Howbeit Ratzinger clarifies his remark by attributing his difficulties to "a rigid, neoscholastic Thomism that was simply too far afield from my own questions.")

In recent general audiences, the Pope turned his attention to the subject of St. Thomas Aquinas. Given that he has been devoting such occasions to exploring a good number of church fathers, theologians and saints throughout Church history, this may not be indicative of the Pope's support for a restoration of Thomism to the seminaries, as Rusty Reno speculates -- but in light of the (often overplayed) opposition between Benedict's Augustinianism and "neo-scholastic Thomism", those who appreciate the Pope and "The Dumb Ox" can't help but take notice:

Thursday, July 08, 2010

Pope Benedict on discerning "true prayer"

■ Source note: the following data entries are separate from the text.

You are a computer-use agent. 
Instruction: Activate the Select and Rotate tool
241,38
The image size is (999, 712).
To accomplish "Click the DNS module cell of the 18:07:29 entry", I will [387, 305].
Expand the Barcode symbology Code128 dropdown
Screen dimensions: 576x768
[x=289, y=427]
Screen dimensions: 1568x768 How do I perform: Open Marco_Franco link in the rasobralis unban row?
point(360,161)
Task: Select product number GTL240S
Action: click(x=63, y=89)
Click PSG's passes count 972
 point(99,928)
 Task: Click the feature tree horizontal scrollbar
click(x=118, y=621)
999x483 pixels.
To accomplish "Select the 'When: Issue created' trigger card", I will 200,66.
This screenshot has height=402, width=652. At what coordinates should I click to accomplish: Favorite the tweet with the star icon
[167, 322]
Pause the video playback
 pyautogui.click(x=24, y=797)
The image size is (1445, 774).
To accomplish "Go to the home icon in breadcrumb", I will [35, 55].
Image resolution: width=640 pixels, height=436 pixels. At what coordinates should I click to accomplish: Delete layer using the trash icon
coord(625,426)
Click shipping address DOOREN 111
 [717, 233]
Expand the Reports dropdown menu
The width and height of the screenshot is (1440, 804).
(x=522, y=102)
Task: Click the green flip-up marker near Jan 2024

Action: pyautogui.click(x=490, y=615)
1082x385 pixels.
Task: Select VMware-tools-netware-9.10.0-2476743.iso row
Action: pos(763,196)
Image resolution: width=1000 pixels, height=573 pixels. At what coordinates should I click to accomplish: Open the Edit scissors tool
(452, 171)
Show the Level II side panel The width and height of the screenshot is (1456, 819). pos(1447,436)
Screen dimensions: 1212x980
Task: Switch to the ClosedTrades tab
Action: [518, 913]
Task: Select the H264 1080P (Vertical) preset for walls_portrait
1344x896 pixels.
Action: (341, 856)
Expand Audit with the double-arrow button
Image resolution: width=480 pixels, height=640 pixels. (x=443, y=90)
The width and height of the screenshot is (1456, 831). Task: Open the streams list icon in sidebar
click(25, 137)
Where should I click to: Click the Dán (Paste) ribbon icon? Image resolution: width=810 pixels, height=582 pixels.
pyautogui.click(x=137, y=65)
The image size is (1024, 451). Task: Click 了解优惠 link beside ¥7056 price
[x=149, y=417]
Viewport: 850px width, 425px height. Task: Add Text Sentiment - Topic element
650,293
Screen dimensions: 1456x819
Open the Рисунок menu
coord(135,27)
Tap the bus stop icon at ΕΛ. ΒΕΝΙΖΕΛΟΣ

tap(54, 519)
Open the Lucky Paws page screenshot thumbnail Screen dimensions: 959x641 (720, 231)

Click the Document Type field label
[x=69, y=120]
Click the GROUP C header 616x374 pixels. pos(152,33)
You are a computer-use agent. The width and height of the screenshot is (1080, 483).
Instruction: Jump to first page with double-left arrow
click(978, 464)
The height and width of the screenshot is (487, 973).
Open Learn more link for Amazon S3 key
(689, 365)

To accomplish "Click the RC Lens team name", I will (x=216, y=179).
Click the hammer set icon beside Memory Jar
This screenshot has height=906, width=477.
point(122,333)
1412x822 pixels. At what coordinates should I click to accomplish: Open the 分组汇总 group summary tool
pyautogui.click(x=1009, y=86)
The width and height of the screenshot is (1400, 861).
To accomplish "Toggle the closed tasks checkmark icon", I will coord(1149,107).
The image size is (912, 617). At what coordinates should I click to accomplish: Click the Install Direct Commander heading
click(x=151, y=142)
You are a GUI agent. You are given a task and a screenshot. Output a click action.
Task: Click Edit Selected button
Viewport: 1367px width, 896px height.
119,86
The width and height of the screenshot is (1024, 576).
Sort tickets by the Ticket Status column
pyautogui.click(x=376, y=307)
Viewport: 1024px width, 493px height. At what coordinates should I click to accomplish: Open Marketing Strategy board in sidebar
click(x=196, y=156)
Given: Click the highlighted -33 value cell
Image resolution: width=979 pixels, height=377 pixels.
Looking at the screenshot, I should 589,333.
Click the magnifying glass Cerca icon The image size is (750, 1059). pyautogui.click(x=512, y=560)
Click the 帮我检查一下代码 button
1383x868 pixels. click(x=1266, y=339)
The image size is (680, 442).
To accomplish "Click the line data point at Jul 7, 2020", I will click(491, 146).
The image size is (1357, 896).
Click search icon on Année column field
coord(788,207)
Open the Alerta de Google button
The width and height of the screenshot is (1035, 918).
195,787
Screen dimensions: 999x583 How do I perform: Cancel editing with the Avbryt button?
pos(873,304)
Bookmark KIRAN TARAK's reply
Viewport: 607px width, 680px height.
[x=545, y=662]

And here, I would like to say a second thing: true prayer is in fact not foreign to reality. If praying alienated you, took you away from your real life, beware: it would not be true prayer! On the contrary, dialogue with God is the guarantee of truth, of truthfulness with oneself and with others and, therefore, of liberty. To be with God, to listen to his Word, in the Gospel, in the liturgy of the Church, defends us from the fascinations of pride and of presumption, from fashions and conformism, and gives us the strength to be truly free, including from certain temptations masked as good things.

You asked me: how can we be in the world without being of the world? I answer you: precisely thanks to prayer, to personal contact with God. It is not about multiplying words -- Jesus already said that -- but of being in the presence of God, of making one's own, in one's mind and heart, the phrases of the "Our Father," which embrace all the problems of our life, and also of adoring the Eucharist, meditating on the Gospel in our rooms, or participating with recollection in the liturgy. All this does not separate us from life, but helps us to be ourselves in every environment, faithful to God's voice that speaks to our consciences, free from the conditioning of the moment. [...]

Dear friends! Faith and prayer do not resolve problems, but enable one to address them with a new light and strength, in a way fitting to man, and also more serenely and effectively. If we look at the history of the Church, we will see that it is rich in figures of saints and blesseds who, precisely beginning with an intense and constant dialogue with God, illumined by faith, were always able to find new, creative solutions to respond to concrete human needs in every century: health, education, work, etc. Their daring was animated by the Holy Spirit and by a strong and generous love of brothers, especially of the weakest and most underprivileged.

Transcription of Benedict XVI's Sunday address to young people in the cathedral of Sulmona. The Pope made a one-day trip to the region, which was devastated by an earthquake in 2009.